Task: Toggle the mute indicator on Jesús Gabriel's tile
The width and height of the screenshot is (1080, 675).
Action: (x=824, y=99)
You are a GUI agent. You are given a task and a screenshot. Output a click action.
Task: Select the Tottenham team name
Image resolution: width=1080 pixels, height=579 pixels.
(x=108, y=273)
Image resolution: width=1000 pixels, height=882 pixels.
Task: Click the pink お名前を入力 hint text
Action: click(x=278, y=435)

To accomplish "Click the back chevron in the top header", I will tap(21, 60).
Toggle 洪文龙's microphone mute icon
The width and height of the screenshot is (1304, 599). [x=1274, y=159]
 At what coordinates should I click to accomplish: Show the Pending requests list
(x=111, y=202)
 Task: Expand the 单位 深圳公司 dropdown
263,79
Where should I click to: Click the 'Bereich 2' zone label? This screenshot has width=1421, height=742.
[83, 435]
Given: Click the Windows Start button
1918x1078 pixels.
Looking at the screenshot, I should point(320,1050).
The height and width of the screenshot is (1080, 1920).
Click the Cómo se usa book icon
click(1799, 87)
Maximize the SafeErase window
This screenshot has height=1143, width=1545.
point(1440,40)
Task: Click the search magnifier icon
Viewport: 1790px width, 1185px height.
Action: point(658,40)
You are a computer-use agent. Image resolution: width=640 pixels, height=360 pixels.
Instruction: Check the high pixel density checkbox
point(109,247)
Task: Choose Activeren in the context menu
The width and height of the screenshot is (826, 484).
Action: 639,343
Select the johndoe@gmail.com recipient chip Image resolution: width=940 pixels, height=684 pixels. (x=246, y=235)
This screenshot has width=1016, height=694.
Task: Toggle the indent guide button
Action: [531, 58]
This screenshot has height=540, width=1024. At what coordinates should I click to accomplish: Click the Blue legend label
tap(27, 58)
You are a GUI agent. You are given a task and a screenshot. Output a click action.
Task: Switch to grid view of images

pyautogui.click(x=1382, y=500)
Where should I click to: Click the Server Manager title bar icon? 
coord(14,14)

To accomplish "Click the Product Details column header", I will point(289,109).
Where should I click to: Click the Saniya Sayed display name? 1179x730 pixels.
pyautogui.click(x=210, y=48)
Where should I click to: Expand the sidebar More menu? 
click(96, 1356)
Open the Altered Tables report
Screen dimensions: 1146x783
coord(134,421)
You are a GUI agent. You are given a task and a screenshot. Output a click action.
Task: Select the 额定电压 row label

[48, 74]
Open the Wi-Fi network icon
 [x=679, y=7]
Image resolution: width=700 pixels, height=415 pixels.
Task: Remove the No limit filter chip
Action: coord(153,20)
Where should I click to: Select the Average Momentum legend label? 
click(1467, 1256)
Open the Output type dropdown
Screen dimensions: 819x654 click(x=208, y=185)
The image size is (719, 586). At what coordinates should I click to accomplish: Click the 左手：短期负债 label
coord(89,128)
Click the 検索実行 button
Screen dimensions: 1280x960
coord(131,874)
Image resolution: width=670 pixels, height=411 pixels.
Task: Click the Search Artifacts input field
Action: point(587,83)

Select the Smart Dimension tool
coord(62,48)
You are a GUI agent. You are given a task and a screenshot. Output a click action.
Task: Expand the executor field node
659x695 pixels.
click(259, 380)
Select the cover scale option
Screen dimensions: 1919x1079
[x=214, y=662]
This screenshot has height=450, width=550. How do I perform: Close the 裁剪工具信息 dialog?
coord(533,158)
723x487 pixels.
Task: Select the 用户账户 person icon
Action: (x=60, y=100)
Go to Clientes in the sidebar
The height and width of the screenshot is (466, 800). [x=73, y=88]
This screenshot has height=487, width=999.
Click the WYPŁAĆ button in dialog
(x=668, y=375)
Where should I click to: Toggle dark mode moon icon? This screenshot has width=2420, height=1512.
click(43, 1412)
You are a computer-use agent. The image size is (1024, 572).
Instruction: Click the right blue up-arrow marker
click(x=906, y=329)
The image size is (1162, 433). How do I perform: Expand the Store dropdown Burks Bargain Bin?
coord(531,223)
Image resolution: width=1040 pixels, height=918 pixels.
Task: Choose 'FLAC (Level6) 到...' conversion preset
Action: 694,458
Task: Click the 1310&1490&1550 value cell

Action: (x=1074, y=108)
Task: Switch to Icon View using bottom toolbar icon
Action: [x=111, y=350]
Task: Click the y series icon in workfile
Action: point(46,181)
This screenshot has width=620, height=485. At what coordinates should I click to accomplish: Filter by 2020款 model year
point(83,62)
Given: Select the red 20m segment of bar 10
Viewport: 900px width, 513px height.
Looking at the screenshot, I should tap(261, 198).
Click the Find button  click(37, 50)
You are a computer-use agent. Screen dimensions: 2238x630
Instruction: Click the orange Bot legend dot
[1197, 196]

----------

* WHAT THIS TASK INVOLVES
Write the records above out again, exactly as they are.

* EXERCISE OUTPUT
Task: Toggle the mute indicator on Jesús Gabriel's tile
The width and height of the screenshot is (1080, 675).
Action: (x=824, y=99)
You are a GUI agent. You are given a task and a screenshot. Output a click action.
Task: Select the Tottenham team name
Image resolution: width=1080 pixels, height=579 pixels.
(x=108, y=273)
Image resolution: width=1000 pixels, height=882 pixels.
Task: Click the pink お名前を入力 hint text
Action: click(x=278, y=435)

To accomplish "Click the back chevron in the top header", I will tap(21, 60).
Toggle 洪文龙's microphone mute icon
The width and height of the screenshot is (1304, 599). [x=1274, y=159]
 At what coordinates should I click to accomplish: Show the Pending requests list
(x=111, y=202)
 Task: Expand the 单位 深圳公司 dropdown
263,79
Where should I click to: Click the 'Bereich 2' zone label? This screenshot has width=1421, height=742.
[83, 435]
Given: Click the Windows Start button
1918x1078 pixels.
Looking at the screenshot, I should point(320,1050).
The height and width of the screenshot is (1080, 1920).
Click the Cómo se usa book icon
click(1799, 87)
Maximize the SafeErase window
This screenshot has height=1143, width=1545.
point(1440,40)
Task: Click the search magnifier icon
Viewport: 1790px width, 1185px height.
Action: point(658,40)
You are a computer-use agent. Image resolution: width=640 pixels, height=360 pixels.
Instruction: Check the high pixel density checkbox
point(109,247)
Task: Choose Activeren in the context menu
The width and height of the screenshot is (826, 484).
Action: 639,343
Select the johndoe@gmail.com recipient chip Image resolution: width=940 pixels, height=684 pixels. (x=246, y=235)
This screenshot has width=1016, height=694.
Task: Toggle the indent guide button
Action: [531, 58]
This screenshot has height=540, width=1024. At what coordinates should I click to accomplish: Click the Blue legend label
tap(27, 58)
You are a GUI agent. You are given a task and a screenshot. Output a click action.
Task: Switch to grid view of images

pyautogui.click(x=1382, y=500)
Where should I click to: Click the Server Manager title bar icon? 
coord(14,14)

To accomplish "Click the Product Details column header", I will point(289,109).
Where should I click to: Click the Saniya Sayed display name? 1179x730 pixels.
pyautogui.click(x=210, y=48)
Where should I click to: Expand the sidebar More menu? 
click(96, 1356)
Open the Altered Tables report
Screen dimensions: 1146x783
coord(134,421)
You are a GUI agent. You are given a task and a screenshot. Output a click action.
Task: Select the 额定电压 row label

[48, 74]
Open the Wi-Fi network icon
 [x=679, y=7]
Image resolution: width=700 pixels, height=415 pixels.
Task: Remove the No limit filter chip
Action: coord(153,20)
Where should I click to: Select the Average Momentum legend label? 
click(1467, 1256)
Open the Output type dropdown
Screen dimensions: 819x654 click(x=208, y=185)
The image size is (719, 586). At what coordinates should I click to accomplish: Click the 左手：短期负债 label
coord(89,128)
Click the 検索実行 button
Screen dimensions: 1280x960
coord(131,874)
Image resolution: width=670 pixels, height=411 pixels.
Task: Click the Search Artifacts input field
Action: point(587,83)

Select the Smart Dimension tool
coord(62,48)
You are a GUI agent. You are given a task and a screenshot. Output a click action.
Task: Expand the executor field node
659x695 pixels.
click(259, 380)
Select the cover scale option
Screen dimensions: 1919x1079
[x=214, y=662]
This screenshot has height=450, width=550. How do I perform: Close the 裁剪工具信息 dialog?
coord(533,158)
723x487 pixels.
Task: Select the 用户账户 person icon
Action: (x=60, y=100)
Go to Clientes in the sidebar
The height and width of the screenshot is (466, 800). [x=73, y=88]
This screenshot has height=487, width=999.
Click the WYPŁAĆ button in dialog
(x=668, y=375)
Where should I click to: Toggle dark mode moon icon? This screenshot has width=2420, height=1512.
click(43, 1412)
You are a computer-use agent. The image size is (1024, 572).
Instruction: Click the right blue up-arrow marker
click(x=906, y=329)
The image size is (1162, 433). How do I perform: Expand the Store dropdown Burks Bargain Bin?
coord(531,223)
Image resolution: width=1040 pixels, height=918 pixels.
Task: Choose 'FLAC (Level6) 到...' conversion preset
Action: 694,458
Task: Click the 1310&1490&1550 value cell

Action: (x=1074, y=108)
Task: Switch to Icon View using bottom toolbar icon
Action: [x=111, y=350]
Task: Click the y series icon in workfile
Action: point(46,181)
This screenshot has width=620, height=485. At what coordinates should I click to accomplish: Filter by 2020款 model year
point(83,62)
Given: Select the red 20m segment of bar 10
Viewport: 900px width, 513px height.
Looking at the screenshot, I should tap(261, 198).
Click the Find button  click(37, 50)
You are a computer-use agent. Screen dimensions: 2238x630
Instruction: Click the orange Bot legend dot
[1197, 196]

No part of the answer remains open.